Corneal incision architecture after IOL implantation with three different injectors: an environmental scanning electron microscopy study
- 155 Downloads
To evaluate by Environmental Scanning Electron Microscopy (ESEM) the corneal incision architecture after intraocular lens (IOL) implantation in pig eyes, using manual, automated injectors or preloaded delivery systems.
Twenty-four pig eyes underwent IOL implantation in the anterior chamber using three different injectors: manual (Monarch III) (n = 8), automated (AutoSert) (n = 8), or a preloaded system (UltraSert) (n = 8). Acrysof IQ IOLs, 21 Dioptres (D) (n = 12) and 27D (n = 12), were implanted through 2.2 mm clear corneal incisions. Incision width was measured using corneal calipers. The endothelial side of the incision was analyzed with ESEM.
In each group, the final size of the corneal wound after IOL implantation, measured by calipers, was 2.3–2.4 mm. The incision architecture resulted more irregular in the Monarch group compared with the other injectors. In every group the 27D IOL-implanted specimens showed more alterations than in 21D IOL-implanted samples, and this was less evident in the UltraSert group. The Descemet tear length was higher in the Monarch group than AutoSert and UltraSert group.

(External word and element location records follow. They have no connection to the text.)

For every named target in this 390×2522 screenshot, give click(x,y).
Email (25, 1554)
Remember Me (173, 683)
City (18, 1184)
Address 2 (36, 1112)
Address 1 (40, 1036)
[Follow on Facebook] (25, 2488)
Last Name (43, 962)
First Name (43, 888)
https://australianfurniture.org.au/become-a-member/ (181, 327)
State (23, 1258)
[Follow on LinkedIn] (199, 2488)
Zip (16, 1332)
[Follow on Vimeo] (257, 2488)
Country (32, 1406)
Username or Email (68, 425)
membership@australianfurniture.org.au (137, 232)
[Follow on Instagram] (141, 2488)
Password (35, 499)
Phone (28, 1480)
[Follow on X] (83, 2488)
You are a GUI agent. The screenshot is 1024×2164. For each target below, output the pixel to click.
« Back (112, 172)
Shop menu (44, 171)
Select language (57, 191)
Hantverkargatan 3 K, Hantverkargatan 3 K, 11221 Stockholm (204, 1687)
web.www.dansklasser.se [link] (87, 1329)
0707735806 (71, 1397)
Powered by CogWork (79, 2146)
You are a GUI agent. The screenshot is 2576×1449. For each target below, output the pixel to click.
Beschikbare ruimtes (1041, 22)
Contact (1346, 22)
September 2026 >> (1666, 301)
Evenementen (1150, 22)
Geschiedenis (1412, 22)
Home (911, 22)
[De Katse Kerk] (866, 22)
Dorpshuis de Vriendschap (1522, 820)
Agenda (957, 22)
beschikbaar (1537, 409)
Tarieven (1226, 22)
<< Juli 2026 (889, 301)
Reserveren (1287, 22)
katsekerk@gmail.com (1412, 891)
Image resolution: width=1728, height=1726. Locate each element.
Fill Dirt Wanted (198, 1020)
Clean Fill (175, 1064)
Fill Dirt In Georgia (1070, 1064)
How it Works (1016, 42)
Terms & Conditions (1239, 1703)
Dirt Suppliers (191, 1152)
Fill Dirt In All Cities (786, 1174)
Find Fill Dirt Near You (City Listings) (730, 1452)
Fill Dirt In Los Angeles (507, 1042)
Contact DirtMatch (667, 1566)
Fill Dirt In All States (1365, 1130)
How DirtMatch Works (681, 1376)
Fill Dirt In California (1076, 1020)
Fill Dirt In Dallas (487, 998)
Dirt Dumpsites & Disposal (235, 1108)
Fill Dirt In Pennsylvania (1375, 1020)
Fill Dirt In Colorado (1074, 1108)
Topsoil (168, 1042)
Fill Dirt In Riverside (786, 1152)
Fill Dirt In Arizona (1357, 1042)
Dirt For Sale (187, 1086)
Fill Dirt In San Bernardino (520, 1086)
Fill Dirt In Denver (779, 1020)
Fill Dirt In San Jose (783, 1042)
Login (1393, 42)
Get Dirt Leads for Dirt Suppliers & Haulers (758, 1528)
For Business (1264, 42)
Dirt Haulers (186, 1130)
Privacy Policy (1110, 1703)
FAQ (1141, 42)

The automated and preloaded delivery systems provided a good corneal incision architecture; after high-power IOL implantation the incisions were more regular and less damaged with the preloaded system than with the other devices.
KeywordsCorneal incision Environmental scanning electron microscopy Injector Preloaded injector Intraocular lens Cataract
Compliance with ethical standards
Conflict of interest
David Allen is a paid consultant to Alcon Laboratories. The other authors declare no conflict of interest.
This ex vivo study was conducted on pig cadaver eyes (whole globes), obtained from the abattoir Italpork S.r.l. (Borgo a Buggiano, Italy), and it did not involve live animal subjects; it followed the tenets of the Helsinki Declaration. All applicable international, national, and institutional guidelines for the care and use of animals were followed.